ECLI:NL:RBDHA:2023:8960
Rechtbank Den Haag
- Voorlopige voorziening
- Rechtspraak.nl
Afwijzing verzoek voorlopige voorziening asielaanvraag met verwijzing naar Dublin-regelgeving
In deze zaak heeft de voorzieningenrechter van de Rechtbank Den Haag op 14 juni 2023 uitspraak gedaan in het kader van een verzoek om een voorlopige voorziening. Verzoeker, vertegenwoordigd door mr. E. Derksen, had een aanvraag ingediend voor een verblijfsvergunning asiel voor bepaalde tijd. Deze aanvraag werd door de staatssecretaris van Justitie en Veiligheid, vertegenwoordigd door mr. M. Talsma, niet in behandeling genomen, omdat Bulgarije verantwoordelijk werd geacht voor de behandeling van de asielaanvraag. Verzoeker heeft hiertegen beroep ingesteld en verzocht om een voorlopige voorziening.

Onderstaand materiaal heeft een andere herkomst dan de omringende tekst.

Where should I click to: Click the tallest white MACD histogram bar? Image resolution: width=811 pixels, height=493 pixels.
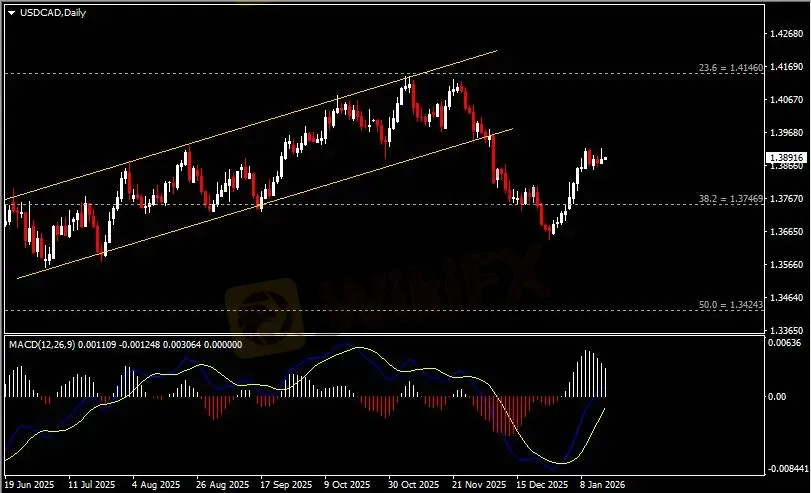click(588, 373)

De voorzieningenrechter heeft het verzoek op 6 juni 2023 behandeld, waarbij ook de gemachtigde van verzoeker en een tolk aanwezig waren. Tijdens de zitting is duidelijk geworden dat er een samenhangende zaak is, namelijk zaaknummer NL23.14854, waarin de rechtbank op dezelfde dag uitspraak heeft gedaan. Gezien deze uitspraak was een voorlopige voorziening niet meer nodig, en heeft de voorzieningenrechter het verzoek afgewezen.
Daarnaast is overwogen dat verzoeker in beginsel recht heeft op een proceskostenvergoeding, maar omdat deze zaak samenhangt met andere zaken waarin al een proceskostenvergoeding is toegekend, komt verzoeker in deze zaak geen afzonderlijke vergoeding toe. De uitspraak is openbaar gemaakt en er staat geen hoger beroep of verzet open tegen deze beslissing.